◆ What is needed:
Edit the records below by changing each "How do I perform" to "How can I perform", and keep all other text unchanged.
[start Records provided]
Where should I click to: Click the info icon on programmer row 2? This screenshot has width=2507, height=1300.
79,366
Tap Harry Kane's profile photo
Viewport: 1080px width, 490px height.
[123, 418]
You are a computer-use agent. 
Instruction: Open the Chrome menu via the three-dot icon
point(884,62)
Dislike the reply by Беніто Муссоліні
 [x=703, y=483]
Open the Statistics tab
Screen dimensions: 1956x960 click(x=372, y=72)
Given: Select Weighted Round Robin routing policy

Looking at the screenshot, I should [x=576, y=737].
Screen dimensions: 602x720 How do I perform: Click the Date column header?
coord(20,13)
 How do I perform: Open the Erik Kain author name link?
[end Records provided]
◆ Exercise output:
Where should I click to: Click the info icon on programmer row 2? This screenshot has width=2507, height=1300.
79,366
Tap Harry Kane's profile photo
Viewport: 1080px width, 490px height.
[123, 418]
You are a computer-use agent. 
Instruction: Open the Chrome menu via the three-dot icon
point(884,62)
Dislike the reply by Беніто Муссоліні
 [x=703, y=483]
Open the Statistics tab
Screen dimensions: 1956x960 click(x=372, y=72)
Given: Select Weighted Round Robin routing policy

Looking at the screenshot, I should [x=576, y=737].
Screen dimensions: 602x720 How can I perform: Click the Date column header?
coord(20,13)
 How can I perform: Open the Erik Kain author name link?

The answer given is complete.